I’ve been lucky with Tricia. She has suffered much less than many other kids at the hands of a bullying classmate. But I am mystified that when it does happen, it is often at the hands of someone who purports themselves to be her friend. Why is it girls are so cruel to each other? Jealousy? Insecurity? Ignorance? A ridiculous need to insert themselves into a situation all for the sake of creating drama? Probably all of the above in some form or another. I’m not sure where these girls have learned such unspeakable meanness. I know I have worked tirelessly to make sure Tricia understands the meaning of compassion, and indeed she is one of the kindest, most compassionate kids I know, sometimes to a fault. That being said, I have also tried to make her understand that being a doormat is not an option, and that as long as she is doing the right thing, standing up for herself is really really important. And she does, much better than I ever did when I was her age. Hell, I’m pretty sure I had doormat tattooed on my forehead until about 40.
But today…today was one of those days when I could have put her friend “Dory” through a wall. She took what was a vulnerable issue with Tricia and viciously turned it on her. Really? And she did it over text messages and the phone? Apparently Dory is a gutless wonder on top of being a drama-filled insecure bitch. Tricia was hurt, really hurt, and all because this pain in the ass of a 13 year old girl was too uncaring or too stupid to know when to shut the hell up. I gave Tricia the “ignore her” speech. I told her that this person was not a friend. But it seemed no matter what I said, the situation still cut like a knife in my daughter’s mind. Have you ever wanted to grab that other kid by her long freaking blonde hair and scream “You’re such a BITCH!” to her? Yeah, that’s where I was today.
I wish, for one hot minute, Tricia could see the girl I see…beautiful, intelligent, giving, with an acerbic wit and a sharp tongue when she wants to make her point. There isn’t a day that goes by I don’t think to myself how lucky I am to have such an incredible daughter, in spite of myself. I know I’m never going to get that coveted “Mother of the Year” award. In fact, I am constantly amazed she hasn’t landed in therapy by now. But every day, she becomes more and more of a fabulous young woman, and every day I thank God for giving her to me.
I’ve told her often, these days will pass and in twenty years you won’t even remember this little tyrant’s name.
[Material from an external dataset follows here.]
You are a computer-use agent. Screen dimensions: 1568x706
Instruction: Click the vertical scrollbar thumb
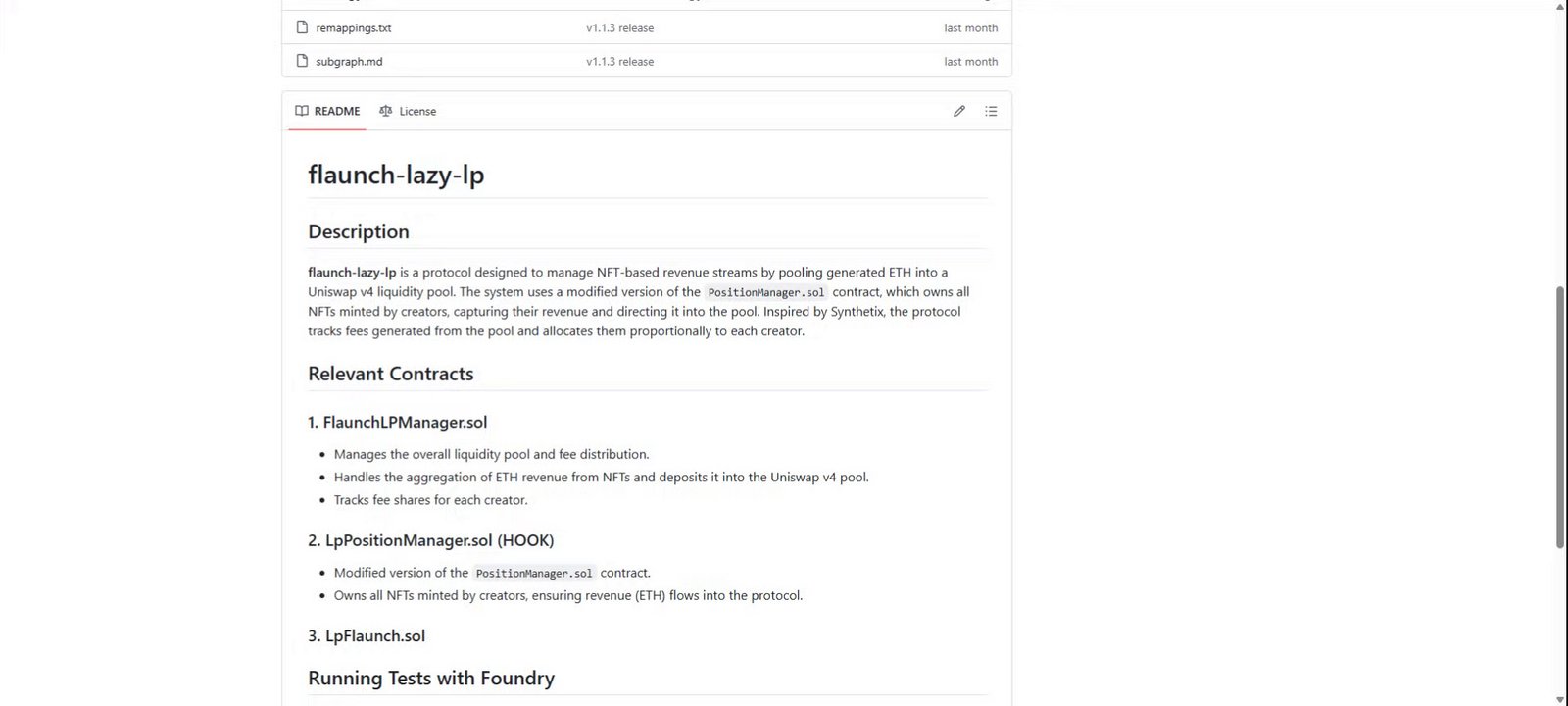click(1560, 417)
And for the most part that is true. It’s such a blessing when we all come into our own and finally realize that the ONLY opinion that matters is our own, and to those who don’t like us, well they can just fuck off. She’ll get there, probably sooner than most kids. But until then, all I can do is hug her tight and remind her that she is nothing less than wonderful. It comes along with being my daughter.